TOP LIB DEMS CALL FOR NEW PROPERTY TAX
THE two most powerful Lib Dems yesterday called for more tax to be levied on high-value homeowners to offset the scrapping of the 50p rate of tax.
Deputy prime minister Nick Clegg and business secretary Vince Cable both said those with expensive properties would be targeted when the 50p rate is eventually dropped but ruled out a revival of the controversial Lib Dem “mansion tax” plan.
It is understood council tax bands could be reevaluated so those with high value properties will pay more. Clegg also said the tax hikes could come through changes to the structure of stamp duty, the top rate of which is already going to five per cent next month.
Cable said he and Chancellor George Osborne are in agreement over cutting the 50p rate. However, while Osborne reasserted his long-term opposition to the rate, he said in the Budget “now wouldn’t be the right time to remove it.” He also said he will ask HMRC to investigate how much revenue it raises.
Osborne said in his Budget speech that: “There’s one area that needs extra work in the coming months, and that’s on the taxation of very high value property, where evasion and avoidance are widespread and some of the wealthiest are not paying their fair share…we will also be redoubling our efforts to find ways of ensuring that owners of high value property cannot avoid paying their fair share.”
A Treasury source told City A.M. Osborne’s emphasis is on reducing tax avoidance. The main scheme being targeted is one which allows some people to avoid stamp duty by purchasing homes via companies.
Cable said: “You need to have a proper base for taxing property. That’s one of the things we’re going to have to look at as we change away from these very high marginal rates.
“[The tax rate] moved up to 50p in an emergency because we had to have a sense that everybody was bearing some of the pain. The Chancellor said in the budget that we’re going to have to move away from that. I agree with him. The Liberal Democrats agree with him.
“But it needs to be a change which is fair overall and takes account of the fact that the wealthy have got to pay their share. The emphasis may well have to shift from high marginal rates of tax on income, which are undesirable, to taxation of wealth, including property. The chancellor said that in his Budget.”
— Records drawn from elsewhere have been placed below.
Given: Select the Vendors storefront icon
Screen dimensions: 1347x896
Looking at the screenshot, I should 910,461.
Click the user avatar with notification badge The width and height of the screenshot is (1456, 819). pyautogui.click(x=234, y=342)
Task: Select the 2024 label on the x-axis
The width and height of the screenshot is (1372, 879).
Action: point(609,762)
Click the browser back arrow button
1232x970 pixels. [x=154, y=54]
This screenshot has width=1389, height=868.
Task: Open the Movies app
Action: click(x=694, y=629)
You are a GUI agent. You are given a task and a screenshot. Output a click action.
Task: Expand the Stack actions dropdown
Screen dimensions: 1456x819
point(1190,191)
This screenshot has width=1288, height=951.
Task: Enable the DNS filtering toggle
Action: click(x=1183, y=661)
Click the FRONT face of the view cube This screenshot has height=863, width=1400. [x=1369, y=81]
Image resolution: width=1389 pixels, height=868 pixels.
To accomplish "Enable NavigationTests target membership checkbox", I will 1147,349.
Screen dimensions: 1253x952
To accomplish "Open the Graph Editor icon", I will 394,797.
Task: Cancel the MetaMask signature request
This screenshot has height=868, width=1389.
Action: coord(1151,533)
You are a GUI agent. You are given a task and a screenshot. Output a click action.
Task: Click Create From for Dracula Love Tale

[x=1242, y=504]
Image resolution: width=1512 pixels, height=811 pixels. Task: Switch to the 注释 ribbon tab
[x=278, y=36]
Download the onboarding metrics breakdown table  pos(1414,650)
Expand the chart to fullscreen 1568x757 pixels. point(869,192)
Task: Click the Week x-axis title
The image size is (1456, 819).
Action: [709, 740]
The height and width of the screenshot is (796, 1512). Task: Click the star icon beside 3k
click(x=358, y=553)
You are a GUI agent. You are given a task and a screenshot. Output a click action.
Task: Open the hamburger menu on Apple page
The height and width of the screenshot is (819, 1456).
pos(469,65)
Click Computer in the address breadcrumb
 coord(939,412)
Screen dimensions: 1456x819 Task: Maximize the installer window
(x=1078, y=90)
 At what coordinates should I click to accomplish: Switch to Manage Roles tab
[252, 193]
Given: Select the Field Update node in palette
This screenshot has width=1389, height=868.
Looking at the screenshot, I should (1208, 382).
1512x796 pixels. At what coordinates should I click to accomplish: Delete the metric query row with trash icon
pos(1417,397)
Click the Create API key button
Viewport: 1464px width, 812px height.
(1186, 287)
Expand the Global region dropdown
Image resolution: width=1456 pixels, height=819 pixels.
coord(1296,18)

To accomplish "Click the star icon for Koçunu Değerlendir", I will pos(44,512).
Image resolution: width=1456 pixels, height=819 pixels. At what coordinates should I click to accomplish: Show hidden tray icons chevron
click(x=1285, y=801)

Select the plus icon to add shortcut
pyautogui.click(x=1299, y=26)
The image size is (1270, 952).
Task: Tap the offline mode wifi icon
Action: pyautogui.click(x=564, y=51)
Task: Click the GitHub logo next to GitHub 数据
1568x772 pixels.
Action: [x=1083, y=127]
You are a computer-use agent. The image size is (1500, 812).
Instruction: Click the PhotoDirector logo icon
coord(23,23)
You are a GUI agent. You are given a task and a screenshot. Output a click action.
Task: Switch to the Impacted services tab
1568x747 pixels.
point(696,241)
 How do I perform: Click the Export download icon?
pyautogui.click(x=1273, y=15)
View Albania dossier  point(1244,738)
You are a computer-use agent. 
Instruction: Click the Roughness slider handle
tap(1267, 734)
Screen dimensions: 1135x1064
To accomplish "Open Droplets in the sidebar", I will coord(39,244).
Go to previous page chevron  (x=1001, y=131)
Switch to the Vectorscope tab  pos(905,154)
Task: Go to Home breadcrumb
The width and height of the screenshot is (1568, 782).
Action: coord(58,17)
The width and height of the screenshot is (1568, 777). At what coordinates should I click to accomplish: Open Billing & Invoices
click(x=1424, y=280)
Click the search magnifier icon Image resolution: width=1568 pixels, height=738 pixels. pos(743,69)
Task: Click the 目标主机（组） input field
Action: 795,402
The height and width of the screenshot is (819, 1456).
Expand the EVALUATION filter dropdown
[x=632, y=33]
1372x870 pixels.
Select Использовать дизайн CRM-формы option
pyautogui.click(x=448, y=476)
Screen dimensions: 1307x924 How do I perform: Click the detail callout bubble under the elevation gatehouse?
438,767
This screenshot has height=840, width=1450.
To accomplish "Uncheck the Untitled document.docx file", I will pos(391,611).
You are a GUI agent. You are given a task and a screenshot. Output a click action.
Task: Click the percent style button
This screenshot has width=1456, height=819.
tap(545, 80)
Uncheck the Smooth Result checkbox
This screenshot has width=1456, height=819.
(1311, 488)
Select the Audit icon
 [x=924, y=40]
But the Treasury appeared to distance itself from the comments, releasing a terse statement saying: “The Government’s tax policies were set out in full in last week’s Budget.”
Cable argued for a so-called mansion tax while in opposition, proposing a 0.5 per cent charge on properties worth more than £1m. He was forced into an embarrassing U-turn after coming under fire from his own party, after which the proposed threshold was hiked to £2m.
Cable has enjoyed a higher profile in recent weeks after months in the wilderness following his unguarded remarks about “declaring war” on Rupert Murdoch.